Protestors have accused the police of employing brutal tactics as they try to disperse them. Police have frequently fired at protestors.

Protestors have accused the police of employing brutal tactics as they try to disperse them. Police have frequently fired at protestors.

More than 20 anti-3rd term protestors appeared before the high court of Bujumbura, some alleging to have been tortured while in police custody.

The protestors were rounded up in the early days of anti-President Pierre Nkurunziza protestors in May and June.

Some of the suspects say they were forced to confess to confess to law breaking before criminal investigation officers.

Lawyers confirm these allegations and urge Burundian police to refrain from torturing detainees, as confession under duress is illegal.

“I saw many who were forced to confess. Some were captured on the streets without being in protests, others were arrested as they had paid visit to their friends in police jails, these were beaten into admitting offenses they did not commit,” Renovat Ciza, one of the lawyers representing the protestors.

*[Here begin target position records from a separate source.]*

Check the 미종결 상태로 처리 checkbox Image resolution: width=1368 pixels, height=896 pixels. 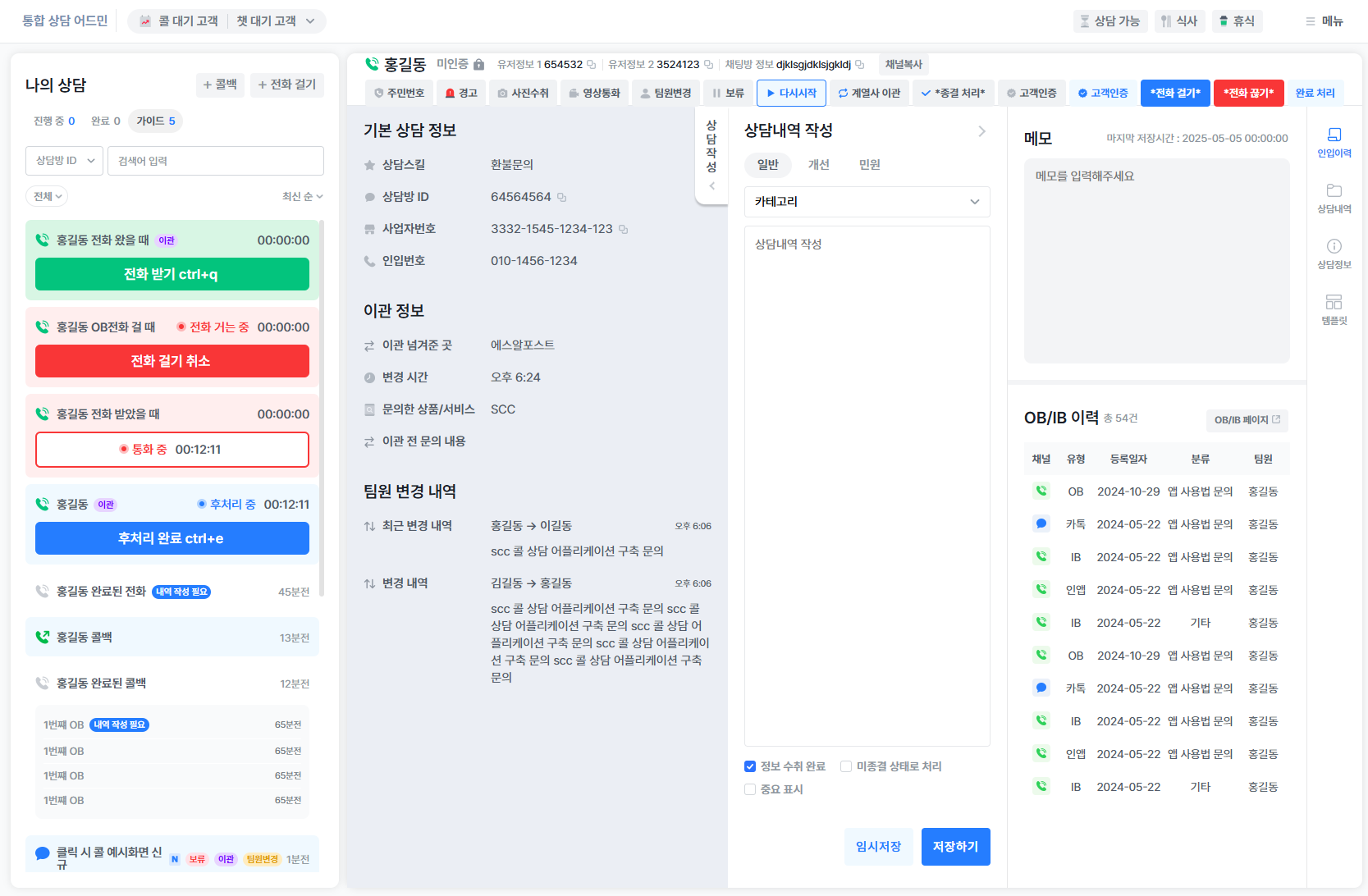click(x=846, y=766)
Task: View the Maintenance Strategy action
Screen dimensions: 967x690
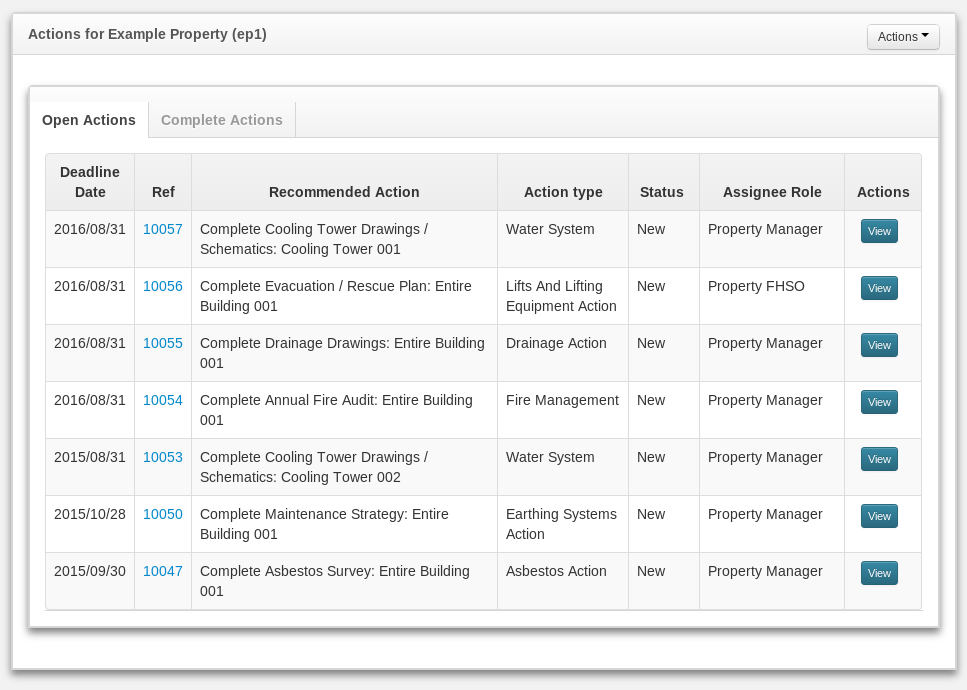Action: click(x=879, y=516)
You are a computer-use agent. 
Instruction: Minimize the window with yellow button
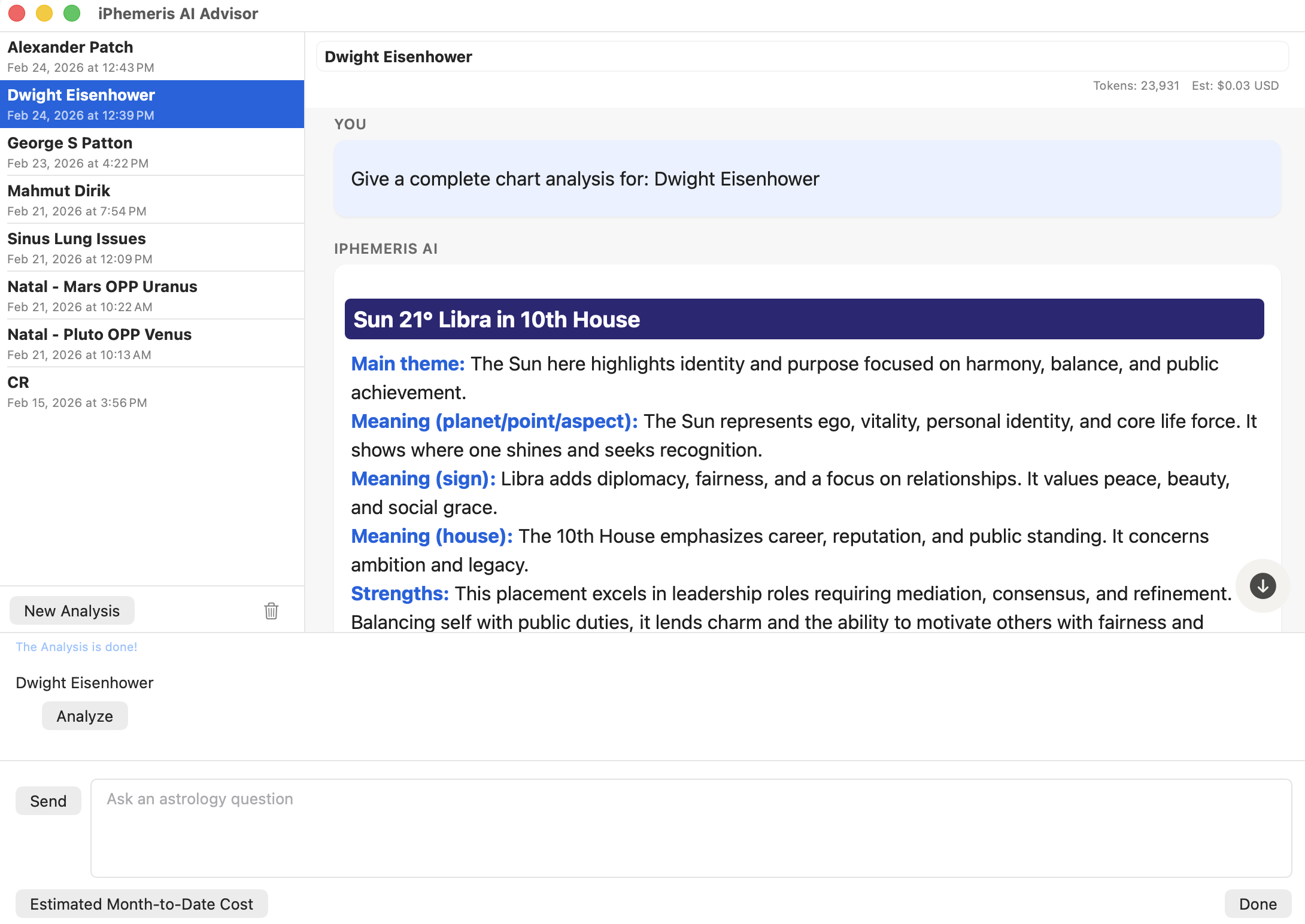click(44, 13)
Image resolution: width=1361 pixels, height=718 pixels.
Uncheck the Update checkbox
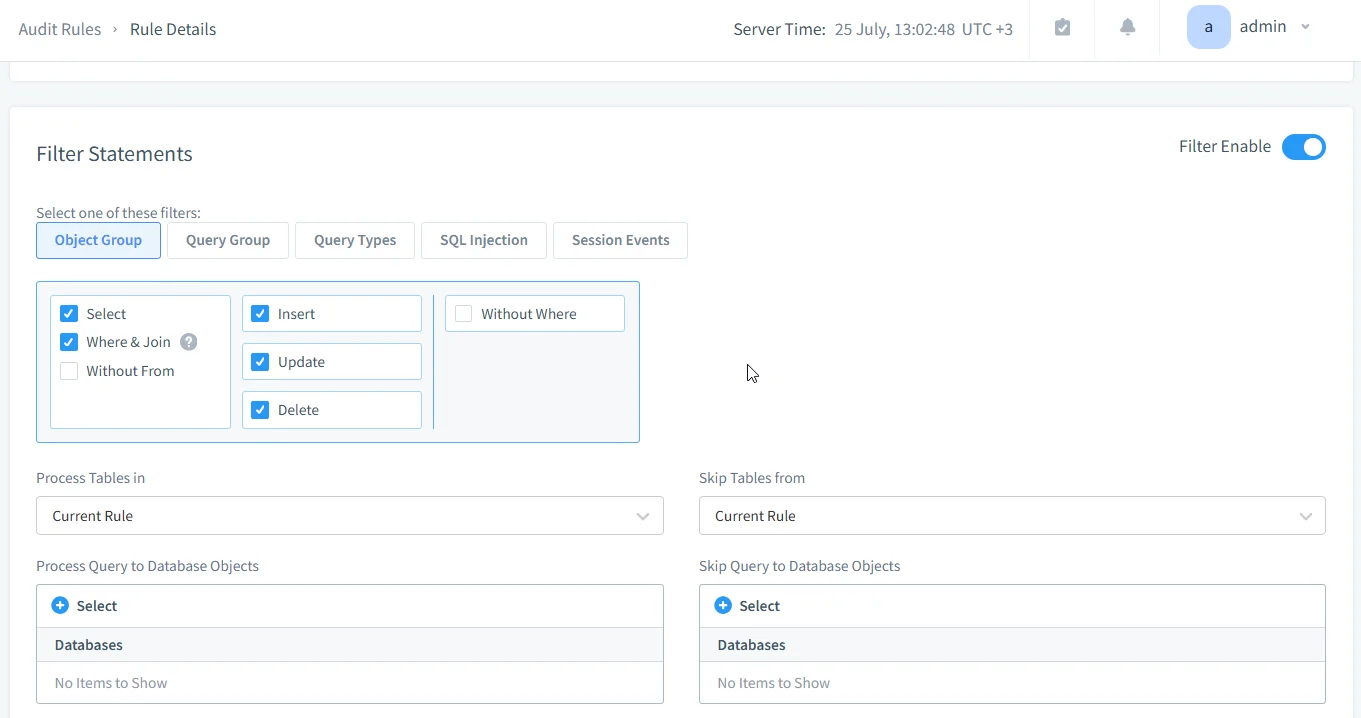(x=260, y=362)
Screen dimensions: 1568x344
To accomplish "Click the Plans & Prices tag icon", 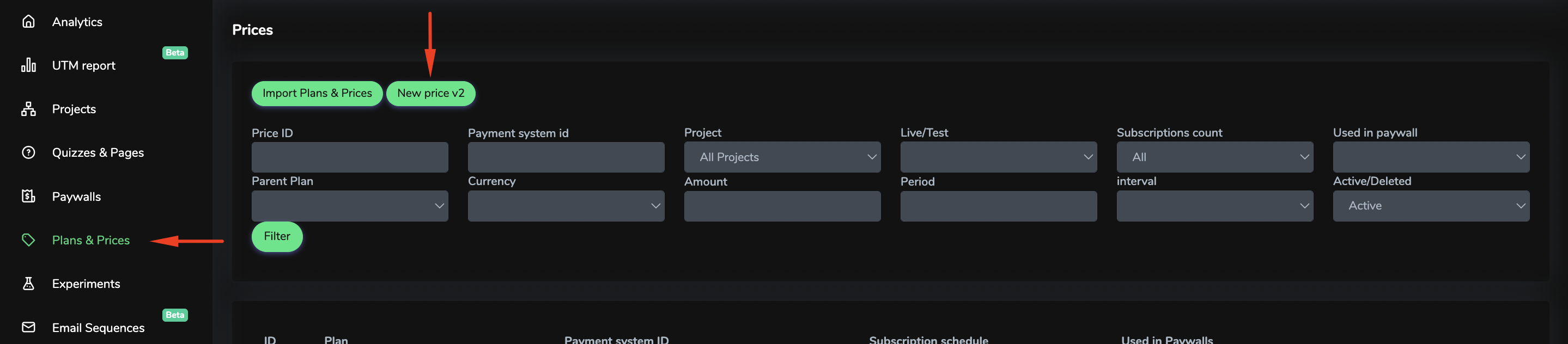I will [28, 240].
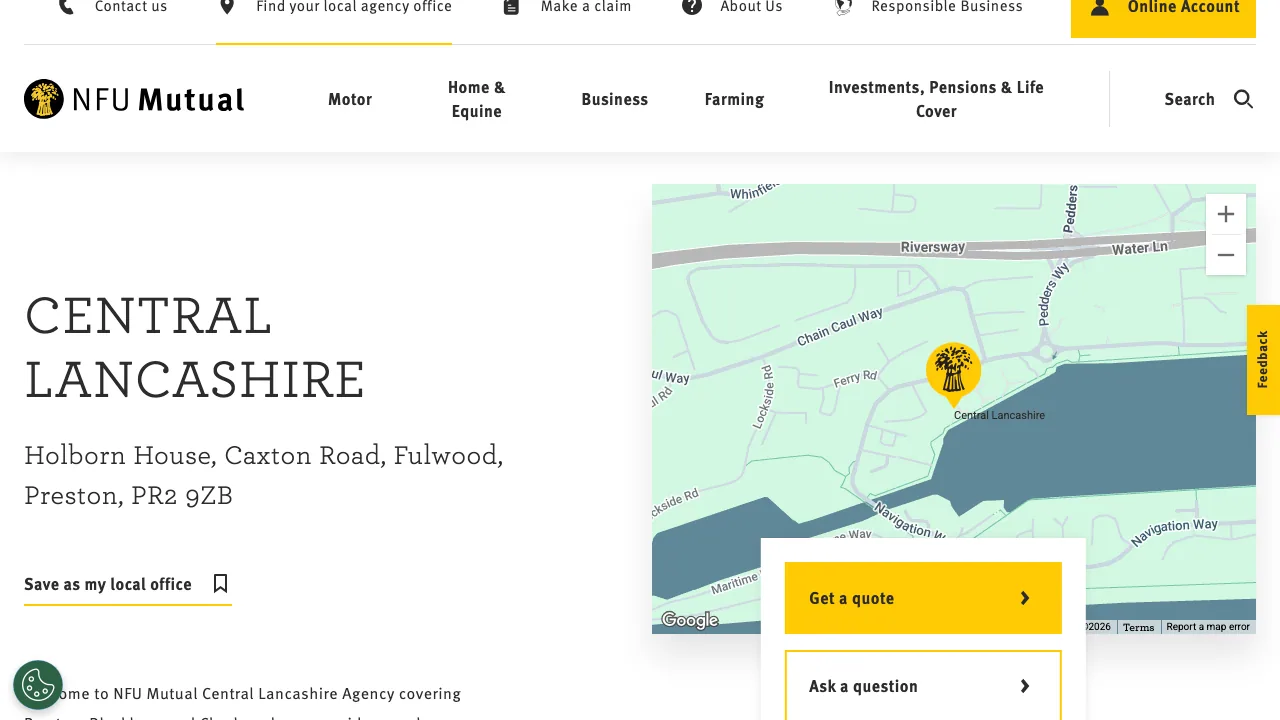This screenshot has height=720, width=1280.
Task: Click the person icon on Online Account
Action: (1099, 7)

“This is a pure lie, Burundi police no longer torture detainees,” Pierre Nkurikiye, the police spokesman refuted protestors’ claims.

Meanwhile, protests against the third term have been completely suppressed by the police, but the situation is still tense in Bujumbura neighborhoods.

Many residents continue to flee their homes, it’s rare to spend a day or night without hearing at least one gunshot or grenade explosion.

General Leonard Ngendakumana, the deputy to the leader of the May 13 thwarted coup against Nkurunziza has revealed the renegade generals are behind the string of recent grenade attacks that have paralyzed the capital Bujumbura and other parts of the county.

In an interview with Kenya Television Network (KTN) Sunday July 5, Gen. Ngendakumana, said their disastrous failure in the attempted coup has motivated them to resort to grenade attacks as a way to force President Nkurunziza to change his mind about running for the third term.